=== Information given ===

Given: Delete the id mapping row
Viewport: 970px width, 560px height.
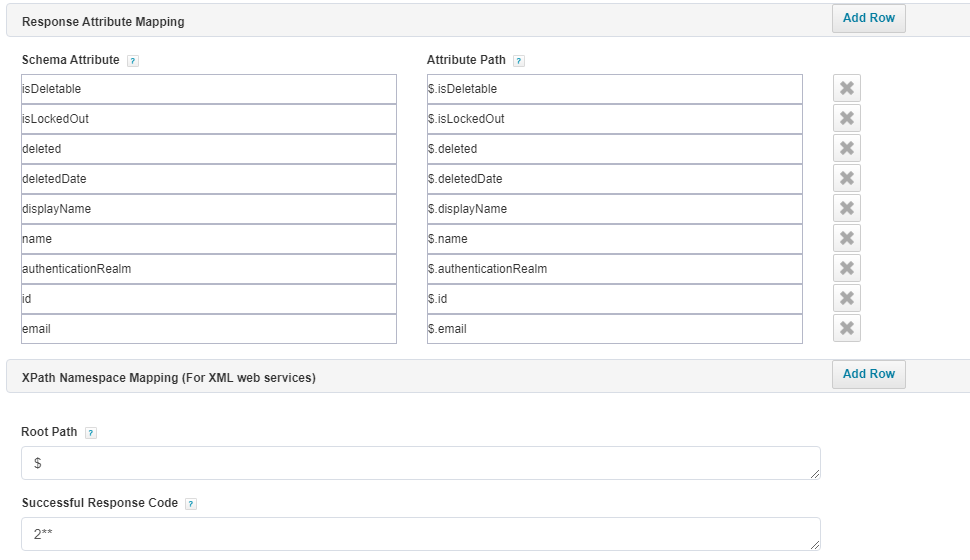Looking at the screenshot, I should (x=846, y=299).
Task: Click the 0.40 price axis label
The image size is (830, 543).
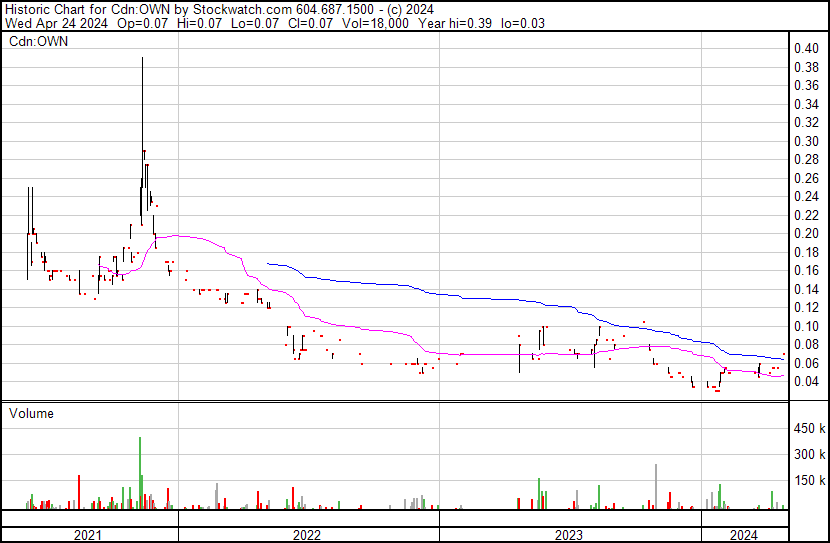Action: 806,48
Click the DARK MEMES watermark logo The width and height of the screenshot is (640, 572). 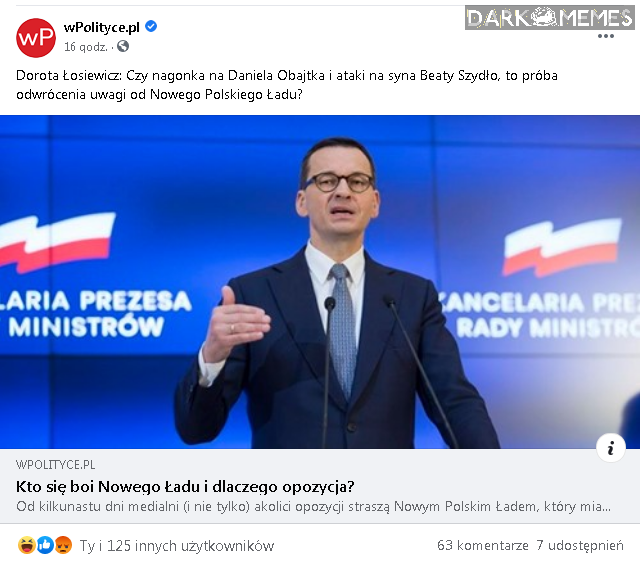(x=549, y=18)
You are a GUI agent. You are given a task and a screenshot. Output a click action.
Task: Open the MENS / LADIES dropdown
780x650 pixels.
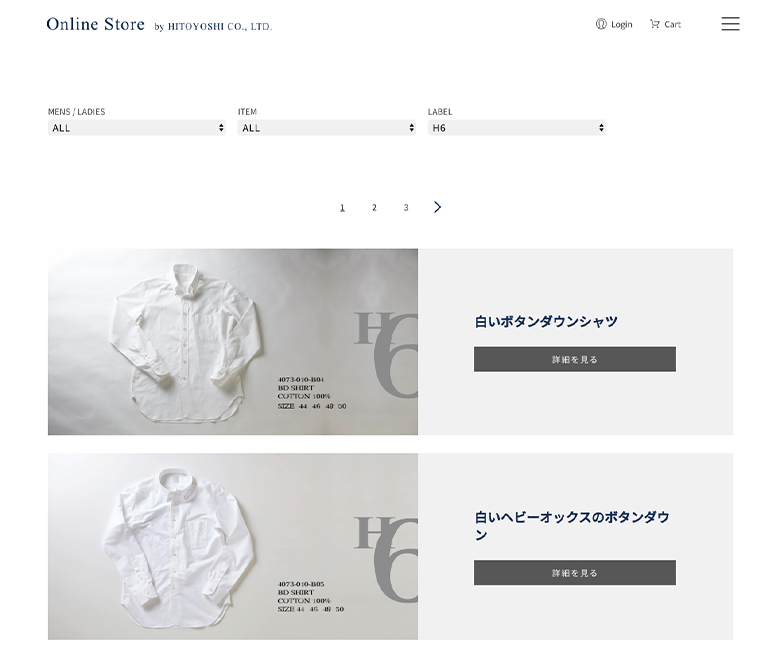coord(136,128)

===

The expected answer is an exact copy of the lines from the one containing "Task: Open the MENS / LADIES dropdown" through the last line of the entries above, both included, without pictures.

Task: Open the MENS / LADIES dropdown
780x650 pixels.
coord(136,128)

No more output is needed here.